In little more than 15 minutes and without a single shot fired, military police contingents early Sunday successfully invaded one of the most dangerous neighborhoods in Rio de Janeiro, a heavily guarded district that has been controlled by powerful drug-traffickers in recent years.
More than 1,500 armed officers equipped with 21 tanks poured into the wide and twisting streets of the Complexo da Maré, a sprawling neighborhood district located between Rio’s Olympic stadium and the Antonio Carlos Jobim International Airport.
The area’s 130,000 residents had for years been caught between the bloody rivalries of the two drug gangs that have fought for control of Maré: Comando Vermelho (CV) and Amigos dos Amigos (ADA). At the same time, growing factions of militant groups had been emerging in Mará, which also fueled tensions among the traffickers.
The entire area had become one of Rio de Janeiro’s major crime centers from where arms sales, kidnappings, extortion and murders were also planned, authorities said.

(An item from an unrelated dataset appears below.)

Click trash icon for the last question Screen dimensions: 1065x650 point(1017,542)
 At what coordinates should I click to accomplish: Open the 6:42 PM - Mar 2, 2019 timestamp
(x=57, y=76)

City government officials gave advanced warnings that troops would be moving into Maré to secure the district, including the 16 shantytowns where most residents live.
According to security authorities, more than 100 individuals were arrested, including an alleged local drug lord, Marcelo Santos das Dores, known as “Menor P” (Little P), who reportedly controlled the trade in 11 shantytowns.
The situation can’t get any worse than it has been,” said one lady
Menor P was captured on Thursday in an apartment building in the middle-class neighborhood of Jacarepaguá in west Rio. His arrest was crucial for authorities trying to seek and capture his lieutenants who operate in the shantytowns, explained one official.
But authorities believe that many other wanted criminals faded into other neighboring areas where their drug-trafficking gangs also maintain control.
Many security analysts have criticized the government’s strategy of announcing beforehand that it would be taking over a particular shantytown or district because it gives time for many criminals to escape.
EL PAÍS accompanied several elite police units as they entered the Nova Holanda shantytown on Sunday. With air support from navy helicopters carrying sharpshooters, groups of between five and eight soldiers fanned out across the poor neighborhood, searching house to house, as part of the offensive.
Officers routinely stopped passers-by and demanded to see their identification to check on hand-held computers whether they were wanted for any crimes.
Various stolen vehicles were located and sniffer dogs uncovered a backpack in one alley that was filled with weapons and marijuana paraphernalia with the letters “CV” printed on the items.
In all, hundreds of searches led to the confiscations of assault rifles, machine guns and at least 450 kilograms of marijuana. Most of the residents remained inside their homes while the searches continued.
“We will soon see what happens from here on because the situation can’t get any worse than it has been,” said one lady, María, who sells fish at the entrance of Novo Holanda.
Another resident who declined to give her name said that she did not think anything would change because invasions in other shantytowns had been “complete failures.”
“The people in these shantytowns don’t trust the police because they believe the officers have a lack of respect for them,” said Mario Simão, of the NGO Favelas Observatory.
Authorities will complete their control of Maré in the coming months with the assignment of about 1,500 officers to be placed there permanently.
José Mariano Beltrame, Rio’s public security secretary, said the invasion had nothing to do with “exclusive action” because of the upcoming World Cup but was instead designed to help the people.
“We are going to give them back the land they deserve. The residents are the ones who own that land,” he said.